Best Practices
These principles help you avoid common pitfalls in agent development: monoliths, complexity explosions, debugging nightmares, and fragile systems. Building a large agent head-on almost always fails.
The key insight: we tend to over-control, but LLMs work best when you trust their reasoning and define goals rather than procedures.
The Five Principles
- Do One Thing Well
- Trust the LLM, Define Domain Knowledge
- Let Them Collaborate
- Keep It Verifiable
- Ship Early
Do One Thing Well
Pitfall: Experts that do everything eventually break under their own weight.
Bad — An Expert that handles too many responsibilities:
[experts."assistant"]
description = "Handles customer inquiries, writes reports, schedules meetings, and manages expenses"Good — Focused Experts with clear boundaries:
[experts."customer-support"]
description = "Answers customer questions about products and orders"
[experts."report-writer"]
description = "Creates weekly summary reports from data"
[experts."scheduler"]
description = "Finds available time slots and books meetings"When something goes wrong in a monolith, you can’t tell which part failed. Focused Experts are easier to debug, test, and improve independently.
Trust the LLM, Define Domain Knowledge
Pitfall: Step-by-step instructions that become unmaintainable.
Bad — Every requirement change means rewriting the entire procedure:
instruction = """
1. First, greet the customer
2. Ask for their order number
3. Look up the order
4. If shipped, give tracking number
5. If not shipped, apologize and give estimated date
"""Good — Domain knowledge lets the LLM adapt:
instruction = """
You are a customer support specialist for an online store.
Key policies:
- Orders ship within 2 business days
- Free returns within 30 days
- VIP customers (order history > $1000) get priority handling
Tone: Friendly but professional. Apologize for delays, offer solutions.
"""The LLM knows how to have a conversation. What it doesn’t know is your company’s policies — that’s domain knowledge.
Let Them Collaborate
Pitfall: Monolithic agents that can’t be reused, tested, or improved independently.
Bad — A monolith that only the original author can maintain:
[experts."event-planner"]
instruction = """
Plan the company event: survey preferences, find venue, arrange catering, send invitations.

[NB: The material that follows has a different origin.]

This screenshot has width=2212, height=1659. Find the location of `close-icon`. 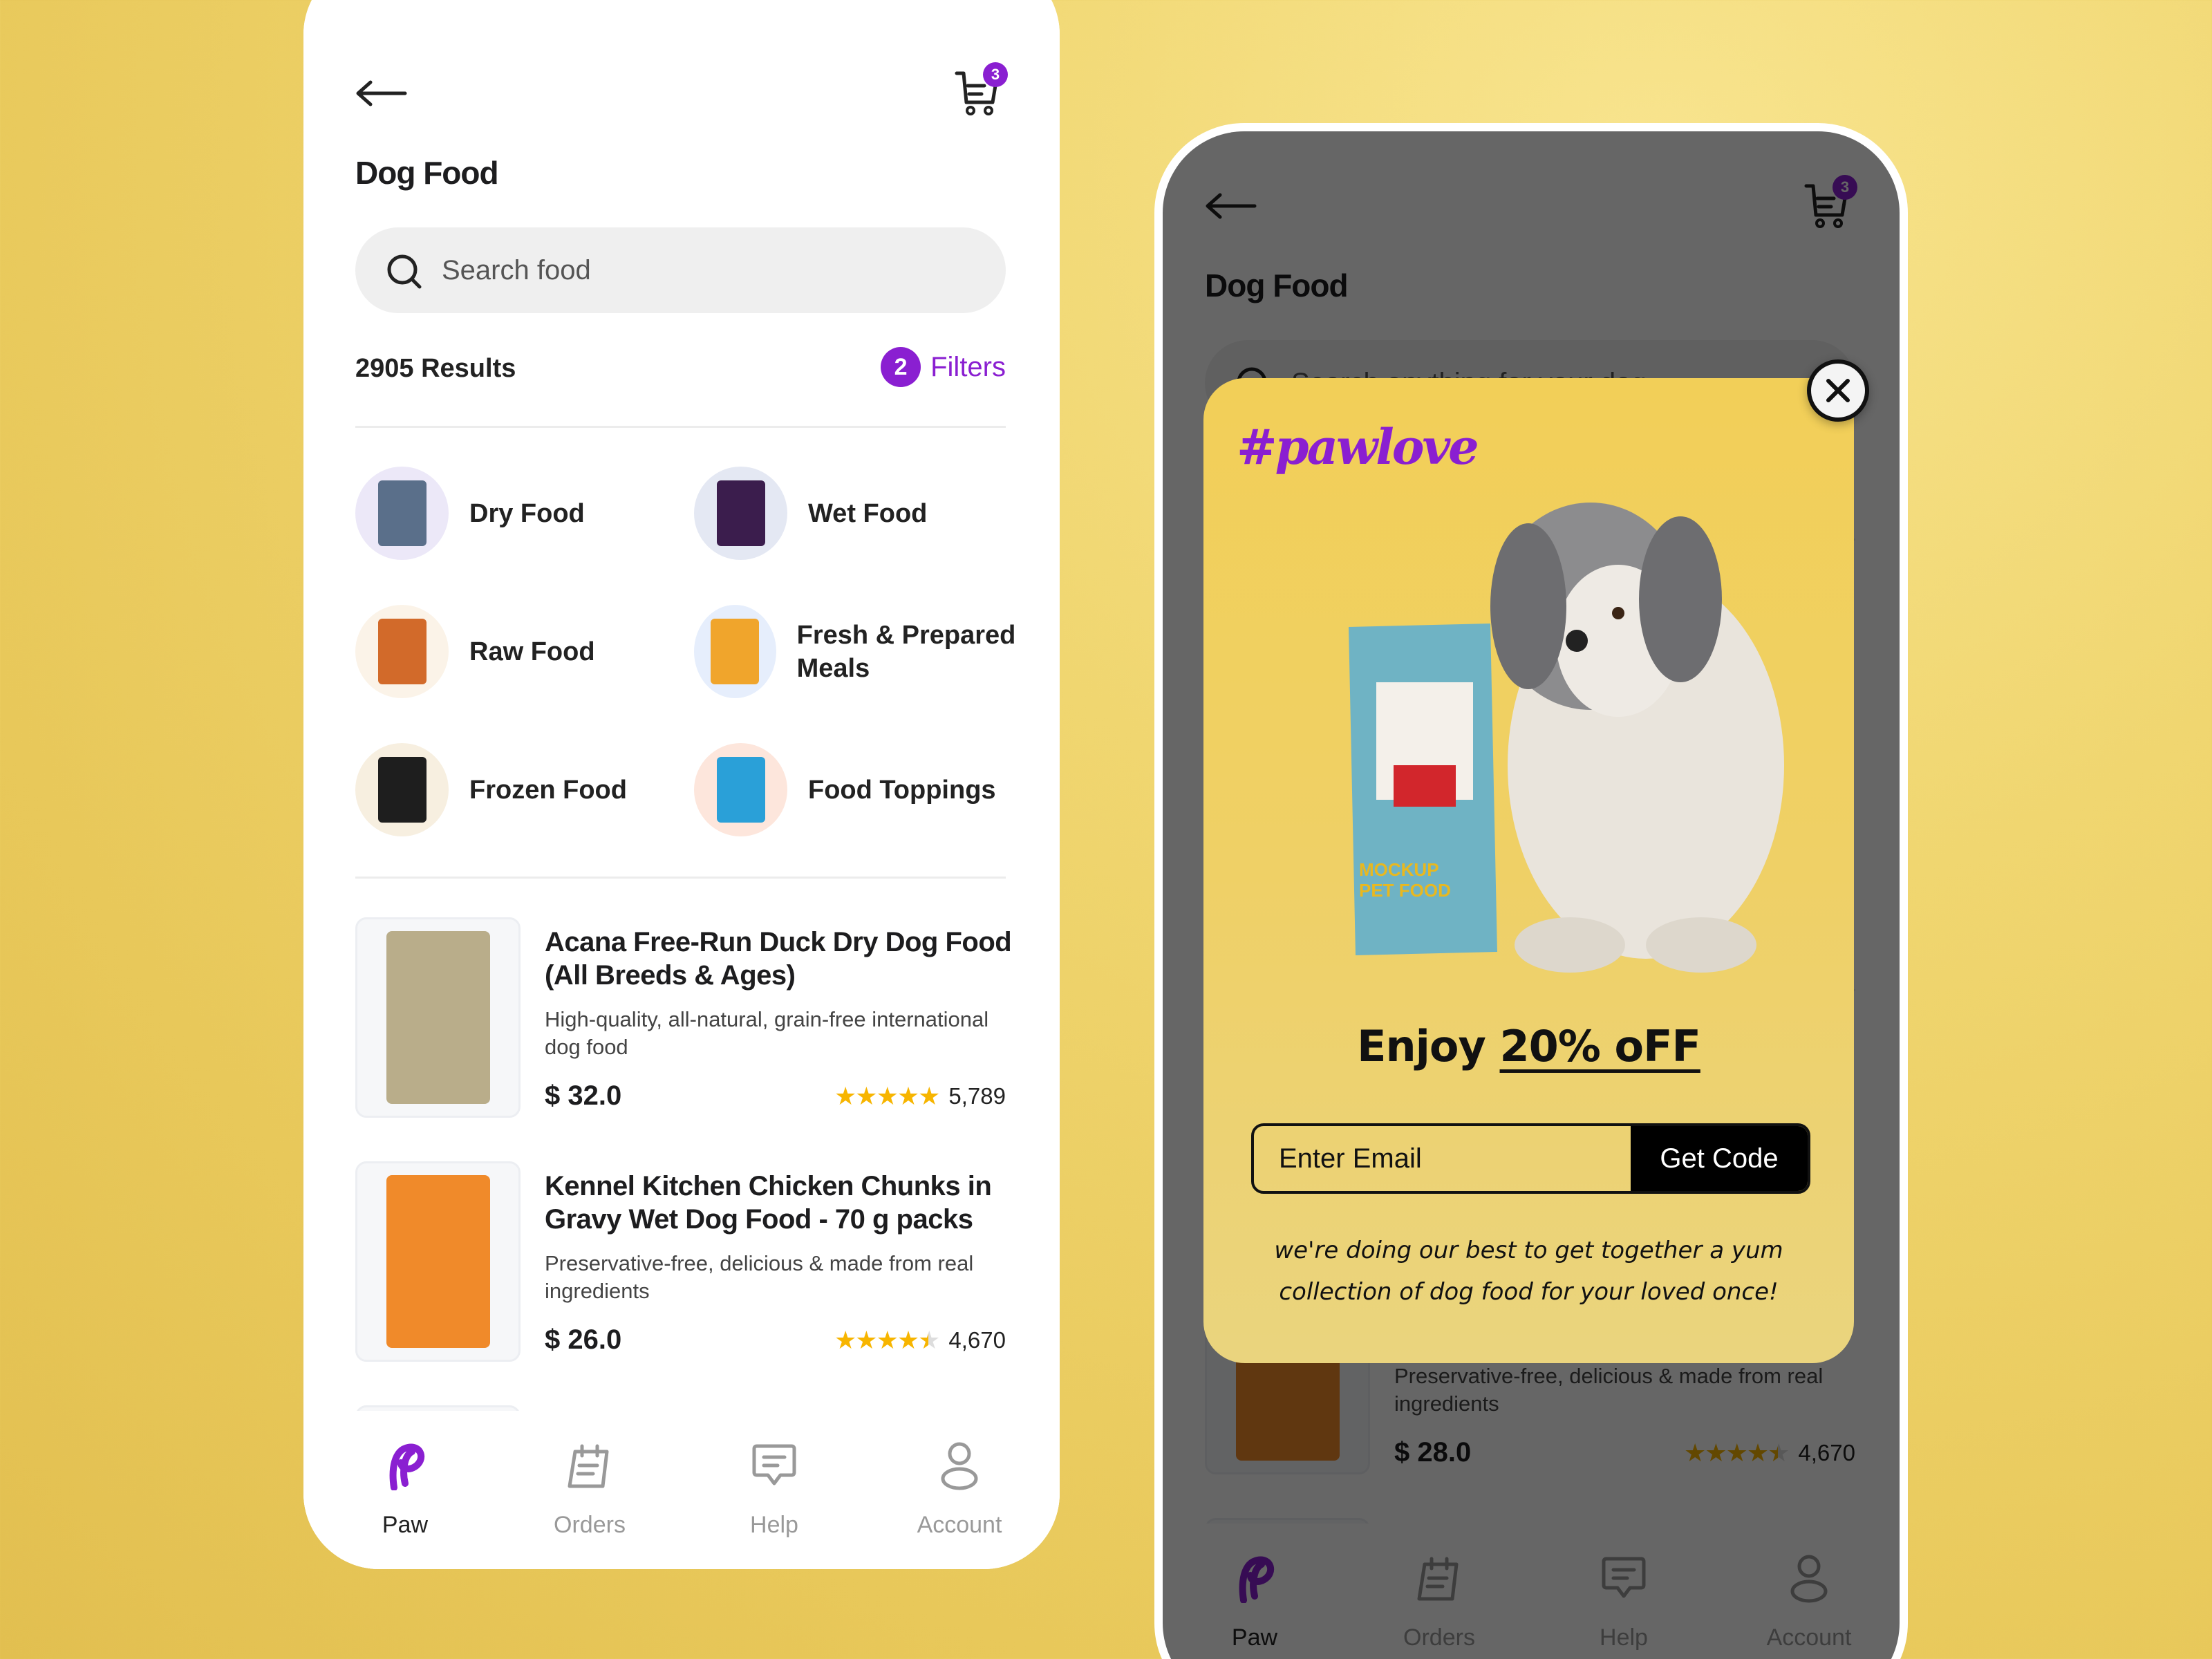

close-icon is located at coordinates (1838, 391).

"""Good — Modular Experts that anyone can reuse and improve:
[experts."event-coordinator"]
delegates = ["venue-finder", "caterer", "invitation-sender"]
[experts."venue-finder"]
description = "Finds and books venues for given date and capacity"Modular Experts unlock collaboration — between Experts, and between people. The same venue-finder works for any event. One person improves caterer while another builds invitation-sender. Test each Expert independently. Replace one without touching others.
Keep It Verifiable
Pitfall: Instructions that only the author can understand.
If others can’t verify what an Expert does, it’s neither safe nor reusable.
Bad — A third party can’t verify what this Expert actually does:
instruction = """
Handle expense reports appropriately.
Use your judgment for edge cases.
"""Good — Anyone reading this knows exactly what to expect:
instruction = """
You are an expense report reviewer.
Approval rules:
- Under $100: Auto-approve with receipt
- $100-$500: Approve if business purpose is clear
- Over $500: Flag for manager review
"""If someone else can’t read your Expert and predict its behavior, it’s not verifiable.
Ship Early
Pitfall: Over-engineering for hypothetical scenarios.
Bad — Trying to handle every case before launch:
instruction = """
You are a travel assistant. Handle:
- Flight bookings (compare airlines, handle cancellations, rebooking)
- Hotel reservations (check availability, loyalty programs, special requests)
- Ground transportation (rental cars, trains, rideshare)
- Travel insurance (compare policies, process claims)
- Visa requirements (check by nationality, application assistance)
Support multiple languages and currencies.
"""Good — Start minimal, expand based on real usage:
instruction = """
You are a flight booking assistant.
Help users find flights between cities.
For hotels or other travel needs, suggest they contact the full-service desk.
"""Real users reveal the actual edge cases. A complex initial design often solves the wrong problems. Ship, observe, iterate.